> **About this task**:
Write out the whole listing exactly as it is written below.

> **Exercise data**:
Segment Open
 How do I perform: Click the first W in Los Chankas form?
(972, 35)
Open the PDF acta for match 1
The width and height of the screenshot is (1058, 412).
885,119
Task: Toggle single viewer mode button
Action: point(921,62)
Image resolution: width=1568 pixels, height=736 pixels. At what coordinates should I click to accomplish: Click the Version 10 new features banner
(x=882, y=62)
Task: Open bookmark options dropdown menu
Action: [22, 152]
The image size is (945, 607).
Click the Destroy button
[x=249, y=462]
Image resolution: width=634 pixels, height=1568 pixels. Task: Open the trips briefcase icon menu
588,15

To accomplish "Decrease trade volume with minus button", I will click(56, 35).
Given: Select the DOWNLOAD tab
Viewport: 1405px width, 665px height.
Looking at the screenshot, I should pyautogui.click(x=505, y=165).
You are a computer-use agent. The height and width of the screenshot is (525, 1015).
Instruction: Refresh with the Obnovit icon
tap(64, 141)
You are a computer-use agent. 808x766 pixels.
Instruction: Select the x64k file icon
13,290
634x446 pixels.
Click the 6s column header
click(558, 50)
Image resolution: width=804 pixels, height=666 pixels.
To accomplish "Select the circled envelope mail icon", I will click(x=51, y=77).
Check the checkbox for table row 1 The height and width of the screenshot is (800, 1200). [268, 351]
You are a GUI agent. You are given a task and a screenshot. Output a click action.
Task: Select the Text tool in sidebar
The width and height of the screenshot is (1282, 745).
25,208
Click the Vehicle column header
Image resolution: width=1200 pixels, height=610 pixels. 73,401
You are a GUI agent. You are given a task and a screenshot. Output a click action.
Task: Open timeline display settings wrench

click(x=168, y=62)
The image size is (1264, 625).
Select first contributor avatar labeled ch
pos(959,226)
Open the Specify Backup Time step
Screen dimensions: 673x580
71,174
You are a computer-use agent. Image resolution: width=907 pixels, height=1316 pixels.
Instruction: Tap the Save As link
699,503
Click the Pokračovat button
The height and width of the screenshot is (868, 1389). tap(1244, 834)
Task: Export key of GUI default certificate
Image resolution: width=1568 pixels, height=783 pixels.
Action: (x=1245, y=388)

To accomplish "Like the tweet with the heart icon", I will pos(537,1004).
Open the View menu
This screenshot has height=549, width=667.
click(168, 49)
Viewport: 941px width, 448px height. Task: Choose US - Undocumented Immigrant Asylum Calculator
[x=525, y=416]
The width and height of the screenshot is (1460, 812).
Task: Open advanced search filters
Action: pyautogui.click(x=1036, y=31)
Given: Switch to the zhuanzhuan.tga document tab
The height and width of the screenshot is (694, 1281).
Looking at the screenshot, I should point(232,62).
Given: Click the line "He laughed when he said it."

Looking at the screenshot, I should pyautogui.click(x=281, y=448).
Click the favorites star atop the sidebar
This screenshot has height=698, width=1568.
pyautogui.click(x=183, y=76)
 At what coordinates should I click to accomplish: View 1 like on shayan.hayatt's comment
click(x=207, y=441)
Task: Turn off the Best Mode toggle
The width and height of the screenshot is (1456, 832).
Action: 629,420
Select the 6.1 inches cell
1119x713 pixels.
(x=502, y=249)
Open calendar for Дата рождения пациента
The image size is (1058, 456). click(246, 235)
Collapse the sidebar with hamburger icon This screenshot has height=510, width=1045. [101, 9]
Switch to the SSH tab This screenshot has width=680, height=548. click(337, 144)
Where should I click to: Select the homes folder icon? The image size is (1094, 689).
Segment Closed
> **Exercise output**:
 How do I perform: Click the first W in Los Chankas form?
(972, 35)
Open the PDF acta for match 1
The width and height of the screenshot is (1058, 412).
885,119
Task: Toggle single viewer mode button
Action: point(921,62)
Image resolution: width=1568 pixels, height=736 pixels. At what coordinates should I click to accomplish: Click the Version 10 new features banner
(x=882, y=62)
Task: Open bookmark options dropdown menu
Action: [22, 152]
The image size is (945, 607).
Click the Destroy button
[x=249, y=462]
Image resolution: width=634 pixels, height=1568 pixels. Task: Open the trips briefcase icon menu
588,15

To accomplish "Decrease trade volume with minus button", I will click(56, 35).
Given: Select the DOWNLOAD tab
Viewport: 1405px width, 665px height.
Looking at the screenshot, I should pyautogui.click(x=505, y=165).
You are a computer-use agent. The height and width of the screenshot is (525, 1015).
Instruction: Refresh with the Obnovit icon
tap(64, 141)
You are a computer-use agent. 808x766 pixels.
Instruction: Select the x64k file icon
13,290
634x446 pixels.
Click the 6s column header
click(558, 50)
Image resolution: width=804 pixels, height=666 pixels.
To accomplish "Select the circled envelope mail icon", I will click(x=51, y=77).
Check the checkbox for table row 1 The height and width of the screenshot is (800, 1200). [268, 351]
You are a GUI agent. You are given a task and a screenshot. Output a click action.
Task: Select the Text tool in sidebar
The width and height of the screenshot is (1282, 745).
25,208
Click the Vehicle column header
Image resolution: width=1200 pixels, height=610 pixels. 73,401
You are a GUI agent. You are given a task and a screenshot. Output a click action.
Task: Open timeline display settings wrench

click(x=168, y=62)
The image size is (1264, 625).
Select first contributor avatar labeled ch
pos(959,226)
Open the Specify Backup Time step
Screen dimensions: 673x580
71,174
You are a computer-use agent. Image resolution: width=907 pixels, height=1316 pixels.
Instruction: Tap the Save As link
699,503
Click the Pokračovat button
The height and width of the screenshot is (868, 1389). tap(1244, 834)
Task: Export key of GUI default certificate
Image resolution: width=1568 pixels, height=783 pixels.
Action: (x=1245, y=388)

To accomplish "Like the tweet with the heart icon", I will pos(537,1004).
Open the View menu
This screenshot has height=549, width=667.
click(168, 49)
Viewport: 941px width, 448px height. Task: Choose US - Undocumented Immigrant Asylum Calculator
[x=525, y=416]
The width and height of the screenshot is (1460, 812).
Task: Open advanced search filters
Action: pyautogui.click(x=1036, y=31)
Given: Switch to the zhuanzhuan.tga document tab
The height and width of the screenshot is (694, 1281).
Looking at the screenshot, I should point(232,62).
Given: Click the line "He laughed when he said it."

Looking at the screenshot, I should pyautogui.click(x=281, y=448).
Click the favorites star atop the sidebar
This screenshot has height=698, width=1568.
pyautogui.click(x=183, y=76)
 At what coordinates should I click to accomplish: View 1 like on shayan.hayatt's comment
click(x=207, y=441)
Task: Turn off the Best Mode toggle
The width and height of the screenshot is (1456, 832).
Action: 629,420
Select the 6.1 inches cell
1119x713 pixels.
(x=502, y=249)
Open calendar for Дата рождения пациента
The image size is (1058, 456). click(246, 235)
Collapse the sidebar with hamburger icon This screenshot has height=510, width=1045. [101, 9]
Switch to the SSH tab This screenshot has width=680, height=548. click(337, 144)
Where should I click to: Select the homes folder icon? The image size is (1094, 689).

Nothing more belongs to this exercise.